The main capOS lessons are:

- Typed Cap'n Proto RPC is a practical production bridge for systems written in
  Go/Rust/C++ and JavaScript, not merely historical prior art.
- Object-capability RPC can be a normal developer-facing API, not just a
  kernel/protocol mechanism. Workers RPC and Cap'n Web both expose object
  references, functions, promise pipelining, and capability-style security.
- Production systems distinguish the core runtime from the full security
  product. `workerd` is open source and capability-shaped, but Cloudflare warns
  that it is not by itself a complete secure sandbox.
- Cap'n Proto RPC remains resource-exhaustion-sensitive. capOS must add its
  own quota/resource-ledger discipline at every remote-capability boundary.
- Cap'n Web shows a separate web-facing branch of the same design family:
  schema-free, JSON-based, TypeScript-friendly, HTTP/WebSocket/postMessage
  transports, but still object-capability RPC with promise pipelining.

## Source Map

Primary sources read:

- Kenton Varda's Cloudflare author archive, used as the inventory of his posts.
- Cap'n Proto FAQ and Cap'n Proto 0.9 release notes.
- Cloudflare blog posts:
  - "Durable Objects in Dynamic Workers: Give each AI-generated app its own database"
  - "Sandboxing AI agents, 100x faster"
  - "Code Mode: the better way to use MCP"
  - "Introducing workerd: the Open Source Workers runtime"
  - "We've added JavaScript-native RPC to Cloudflare Workers"
  - "Why Workers environment variables contain live objects"
  - "Building Cloudflare on Cloudflare"
  - "Cap'n Web: a new RPC system for browsers and web servers"
  - "Eliminating Cold Starts 2: shard and conquer"
  - "Zero-latency SQLite storage in every Durable Object"
  - "Durable Objects: Easy, Fast, Correct -- Choose three"
  - "Dynamic Process Isolation: Research by Cloudflare and TU Graz"
  - "Mitigating Spectre and Other Security Threats: The Cloudflare Workers Security Model"
  - "Introducing lua-capnproto: better serialization in Lua"
- Cloudflare developer docs:
  - Workers RPC
  - Workers RPC visibility/security model
  - Durable Objects overview
  - Dynamic Workers bindings

## Cloudflare and Kenton Varda

The Cap'n Proto FAQ says Cloudflare Workers is led by Kenton Varda and that
Workers heavily uses Cap'n Proto.
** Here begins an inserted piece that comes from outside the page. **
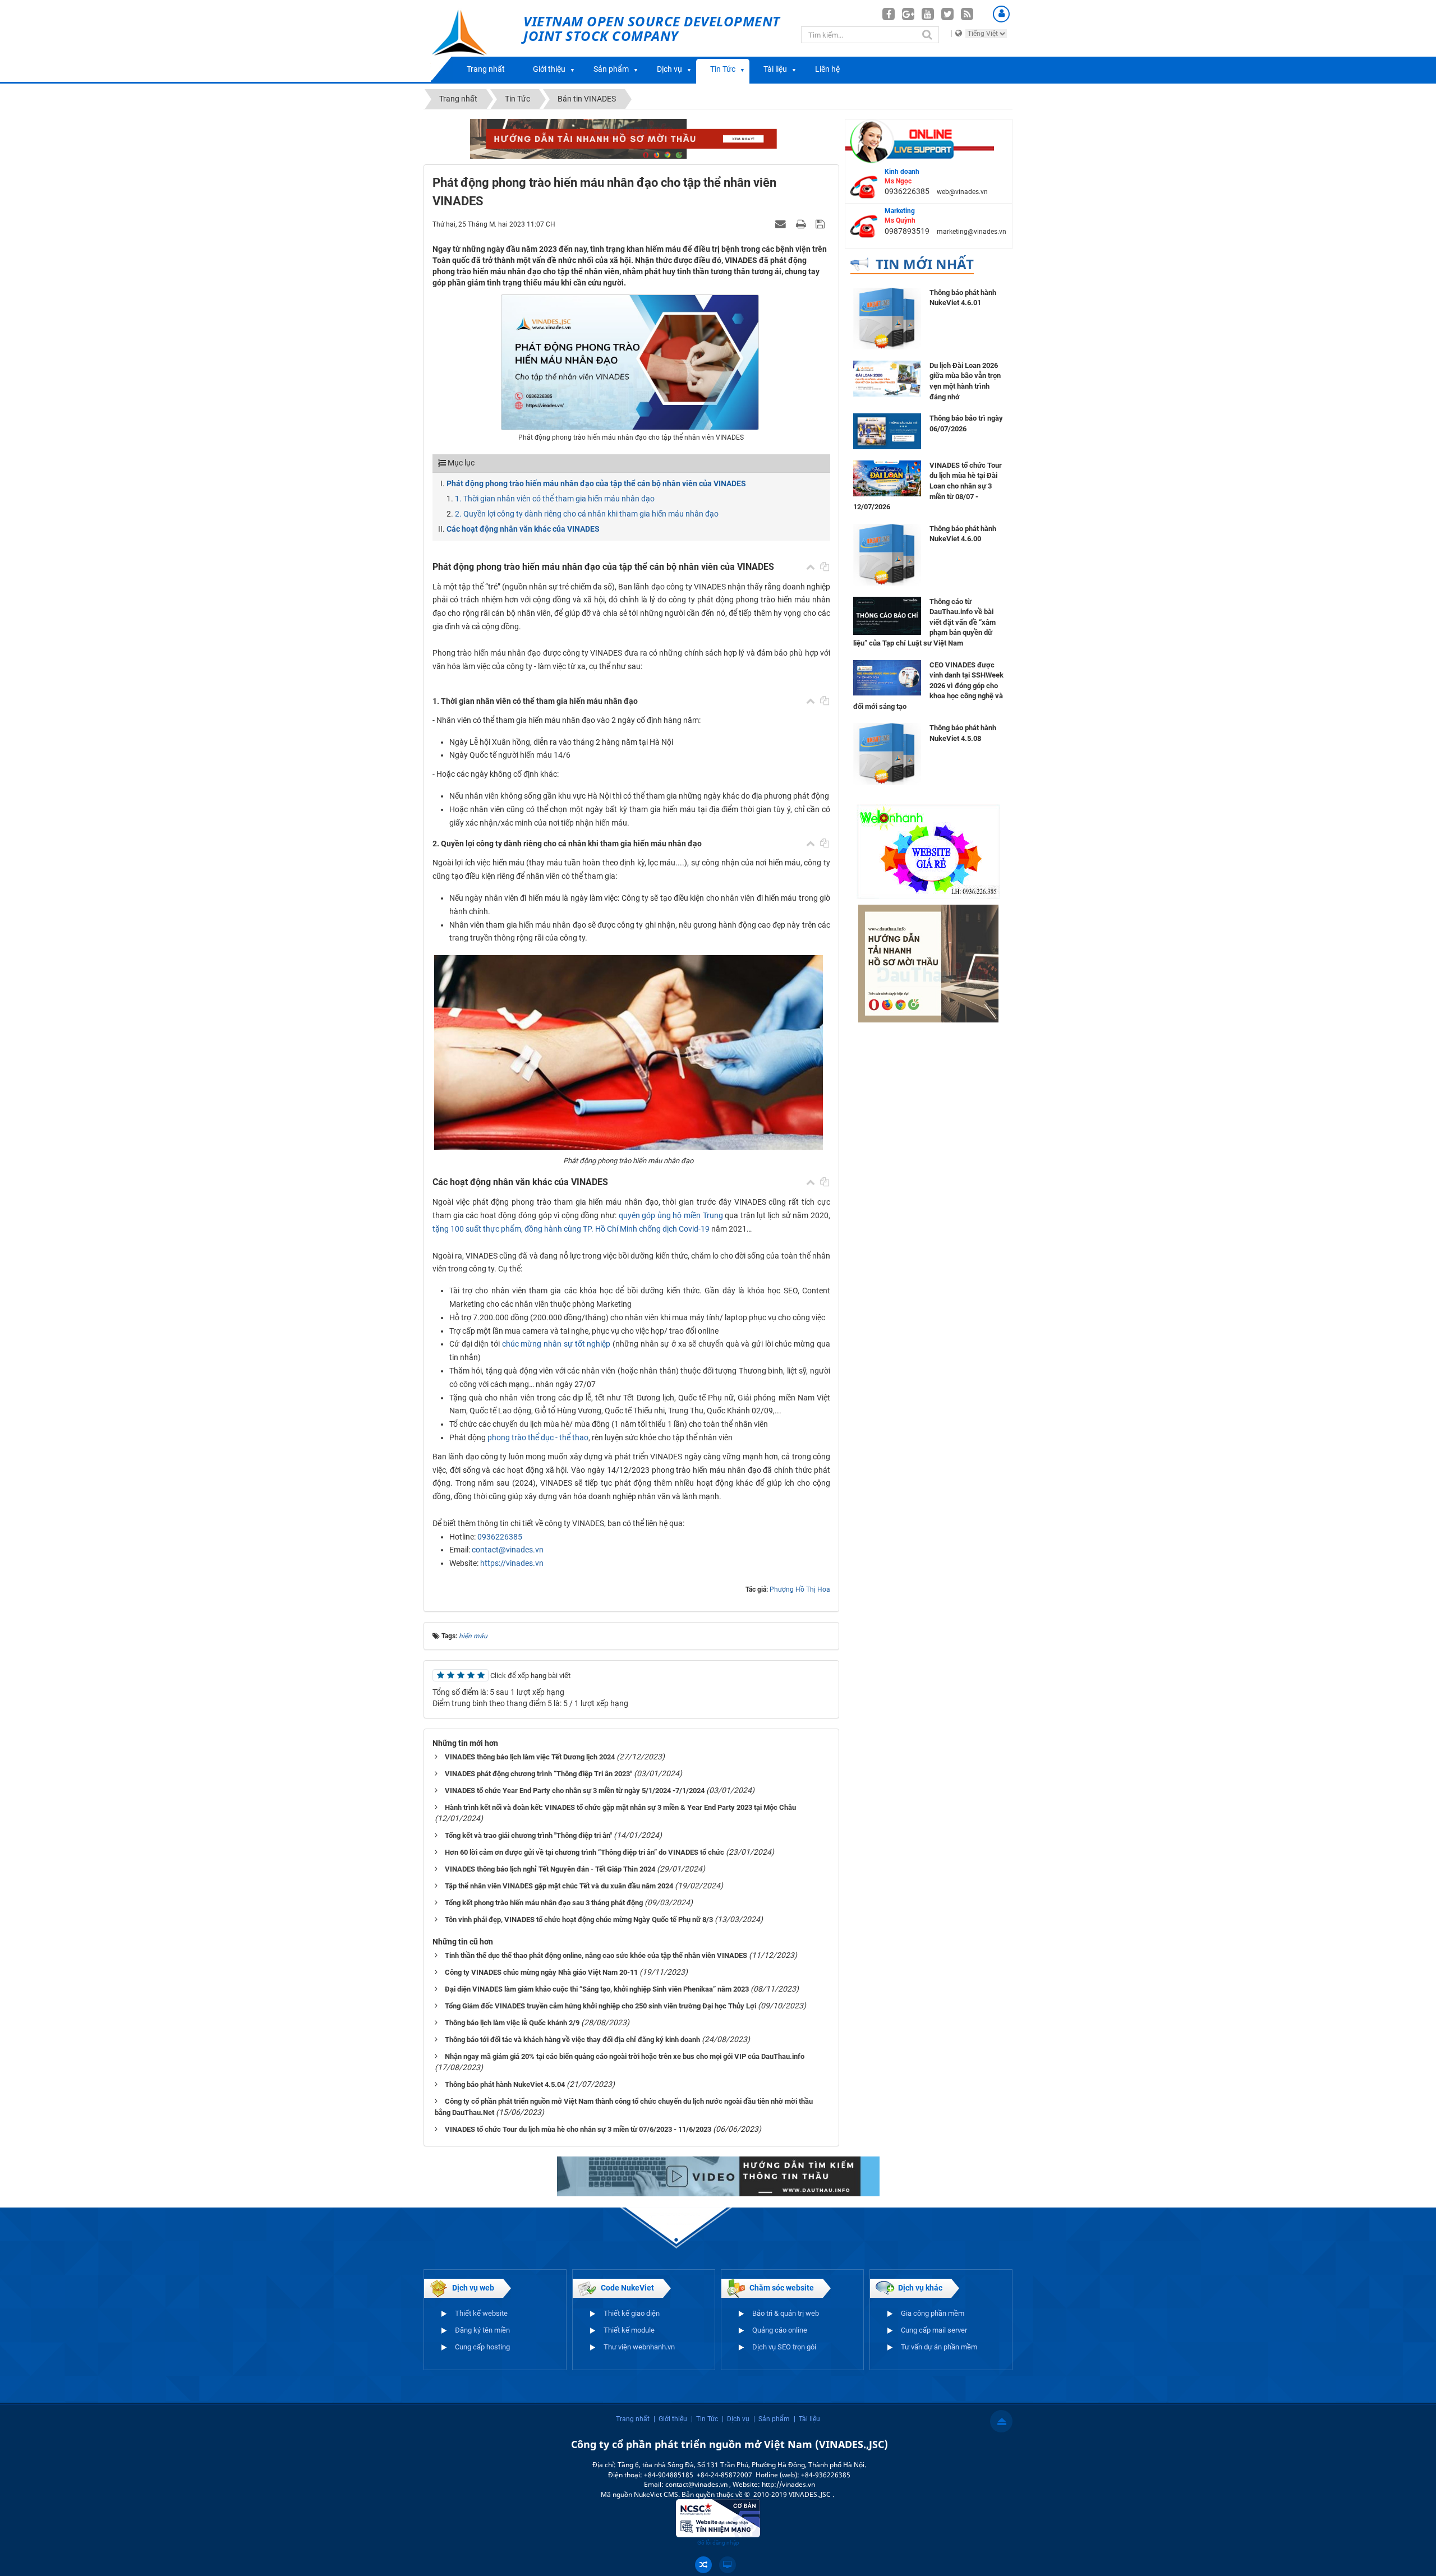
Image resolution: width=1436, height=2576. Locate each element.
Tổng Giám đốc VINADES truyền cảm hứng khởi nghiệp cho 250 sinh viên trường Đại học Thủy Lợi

It also says the Cloudflare Workers team is
now the primary developer and maintainer of Cap'n Proto's main C++
implementation.

The Cap'n Proto 0.9 release notes state that Cap'n Proto development had become
primarily driven by Cloudflare Workers. At that point Workers had already moved
from mostly using KJ to heavily using Cap'n Proto RPC for Durable Objects.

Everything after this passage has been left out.